For each of the following authentication types, use the specified command to manually connect to your cluster from your Studio Classic notebook.

  • Kerberos

    Append the --assumable-role-arn argument if you need cross-account Amazon EMR access. Append the --verify-certificate argument if you connect to your cluster with HTTPS.

    %load_ext sagemaker_studio_analytics_extension.magics %sm_analytics emr connect --cluster-id cluster_id \ --auth-type Kerberos --language python [--assumable-role-arn EMR_access_role_ARN ] [--verify-certificate /home/user/certificateKey.pem]
  • LDAP

    Append the --assumable-role-arn argument if you need cross-account Amazon EMR access.

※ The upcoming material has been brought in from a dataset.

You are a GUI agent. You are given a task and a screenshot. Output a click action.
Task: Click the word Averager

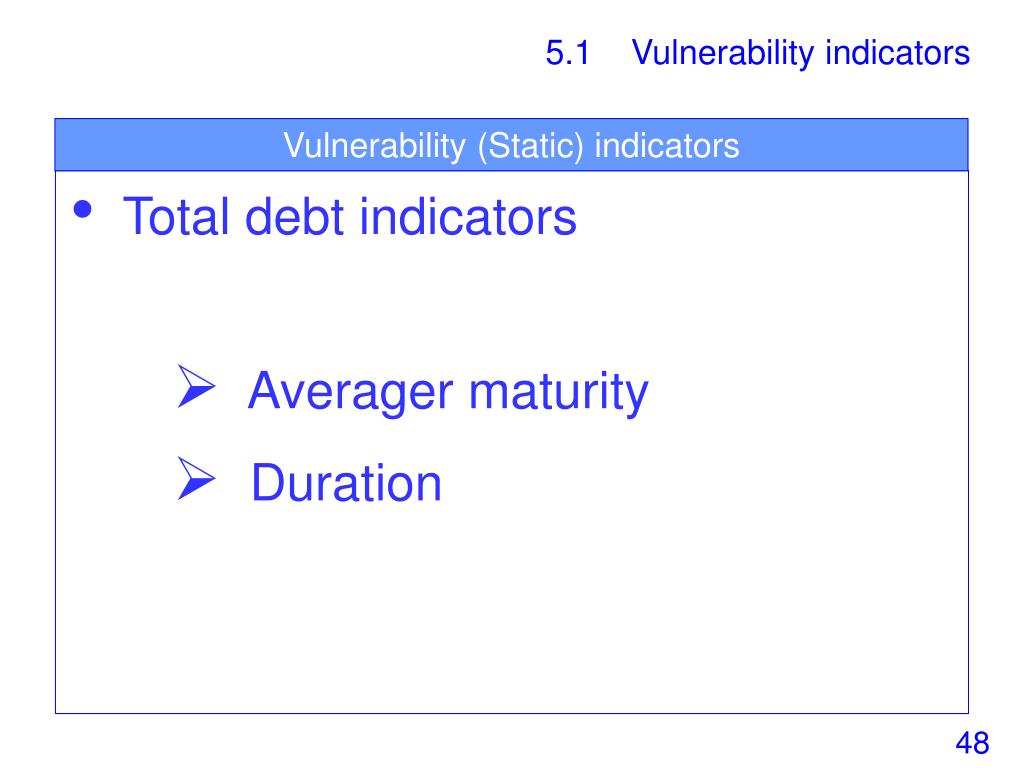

Append the --verify-certificate argument if you connect to your cluster with HTTPS.

    %load_ext sagemaker_studio_analytics_extension.magics %sm_analytics emr connect --cluster-id cluster_id \ --auth-type Basic_Access --language python [--assumable-role-arn EMR_access_role_ARN ] [--verify-certificate /home/user/certificateKey.pem]
  • NoAuth

    Append the --assumable-role-arn argument if you need cross-account Amazon EMR access. Append the --verify-certificate argument if you connect to your cluster with HTTPS.

    %load_ext sagemaker_studio_analytics_extension.magics %sm_analytics emr connect --cluster-id cluster_id \ --auth-type None --language python [--assumable-role-arn EMR_access_role_ARN ] [--verify-certificate /home/user/certificateKey.pem]
  • Runtime IAM roles

    Append the --assumable-role-arn argument if you need cross-account Amazon EMR access. Append the --verify-certificate argument if you connect to your cluster with HTTPS.

    For more information on connecting to an Amazon EMR cluster using runtime IAM roles, see Connect to an Amazon EMR cluster from Studio Classic using runtime IAM roles.

    %load_ext sagemaker_studio_analytics_extension.magics %sm_analytics emr connect --cluster-id cluster_id \ --auth-type Basic_Access \ --emr-execution-role-arn arn:aws:iam::studio_account_id:role/emr-execution-role-name [--assumable-role-arn EMR_access_role_ARN] [--verify-certificate /home/user/certificateKey.pem]

Connect to an Amazon EMR cluster over HTTPS

If you have configured your Amazon EMR cluster with transit encryption enabled and Apache Livy server for HTTPS and would like Studio Classic to communicate with Amazon EMR using HTTPS, you need to configure Studio Classic to access your certificate key.

For self-signed or local Certificate Authority (CA) signed certificates, you can do this in two steps:

  1. Download the PEM file of your certificate to your local file system using one of the following options:

  2. Enable the validation of the certificate by providing the path to your certificate in the --verify-certificate argument of your connection command.

    %sm_analytics emr connect --cluster-id cluster_id \ --verify-certificate /home/user/certificateKey.pem ...

For public CA issued certificates, set the certificate validation by setting the --verify-certificate parameter as true.

Alternatively, you can disable the certificate validation by setting the --verify-certificate parameter as false.

You can find the list of available connection commands to an Amazon EMR cluster in Enter the connection command to an Amazon EMR cluster manually.